Given a $P$ does this always imply either $Q$ or $\neg Q$? I want to show that given a $P$, then either $Q$ holds or $\neg Q$ holds (that is, not both at the same time). My attempted proof is the following: since $P$ is given, then this implies that it is "true", then one could say that $P$ implies $Q$ or $\neg Q$, but these last two cases are exclusive , then $P$ implies only one of them and not both.
If that proof is valid, then it seems strange to me, since it is not necessary that $Q$ (or $\neg Q$) can be logically deduced from $P$, as an example: "If it rains tomorrow, then I either study or I don't study", the proposition is true, although I cannot deduce that actually raining implies that I study or not.
Edited:
I think it can get much weirder, for example if $P$ implies $Q$ or $\neg Q$, and $\neg Q$ implies $R$. Then $P$ implies $Q$ or $R$.
I have written this, assuming that the above written before editing this message is correct.
You need to be careful separating between the various ways in which we use ‘implies’.
If by ‘implies’ you mean ‘logically implies’, then please note that $P$ does indeed logically imply $Q \lor \neg Q$, but this does not mean that either $P$ logically implies $Q$ or that $P$ logically implies $\neg Q$. Indeed, we can use your very example as a counterexample.

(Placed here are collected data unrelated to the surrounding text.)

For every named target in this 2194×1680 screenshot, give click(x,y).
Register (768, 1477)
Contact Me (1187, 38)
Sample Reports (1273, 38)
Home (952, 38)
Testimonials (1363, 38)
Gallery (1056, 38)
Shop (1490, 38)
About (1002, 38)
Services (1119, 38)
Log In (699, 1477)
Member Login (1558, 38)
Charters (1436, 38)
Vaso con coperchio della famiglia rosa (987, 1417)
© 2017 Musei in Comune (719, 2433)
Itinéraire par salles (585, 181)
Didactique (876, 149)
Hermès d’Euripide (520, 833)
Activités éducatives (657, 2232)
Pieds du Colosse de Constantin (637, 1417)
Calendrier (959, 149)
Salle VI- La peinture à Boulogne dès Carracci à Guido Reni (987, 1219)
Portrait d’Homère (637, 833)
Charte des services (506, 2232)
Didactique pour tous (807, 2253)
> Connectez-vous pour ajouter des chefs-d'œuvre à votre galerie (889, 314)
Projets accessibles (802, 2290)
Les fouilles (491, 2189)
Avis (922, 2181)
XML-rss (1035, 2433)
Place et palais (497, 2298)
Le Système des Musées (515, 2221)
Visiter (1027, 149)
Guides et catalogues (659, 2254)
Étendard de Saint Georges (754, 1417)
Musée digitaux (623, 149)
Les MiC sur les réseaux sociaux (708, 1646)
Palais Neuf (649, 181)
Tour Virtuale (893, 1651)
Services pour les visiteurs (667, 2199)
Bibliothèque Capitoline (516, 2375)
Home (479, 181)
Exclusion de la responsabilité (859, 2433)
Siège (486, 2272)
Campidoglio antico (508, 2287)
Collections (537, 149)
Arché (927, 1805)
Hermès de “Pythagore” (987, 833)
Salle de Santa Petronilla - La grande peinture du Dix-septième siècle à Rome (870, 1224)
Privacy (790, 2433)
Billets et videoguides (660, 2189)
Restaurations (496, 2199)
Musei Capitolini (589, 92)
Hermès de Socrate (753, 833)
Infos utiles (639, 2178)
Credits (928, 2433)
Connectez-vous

If by ‘implies’ you mean the truth-functional operator or connective known as the material implication, then it is true that for any $P$ and $Q$ at least one of $P \to Q$ or $P \to \neg Q$ is true. But that is only weird if you treat the material implication as something more than it is. Indeed, if you treat it as a natural language conditional (‘if … then ...’). you will often get counterintuitive results, known as the Paradoxes of the Material Implication.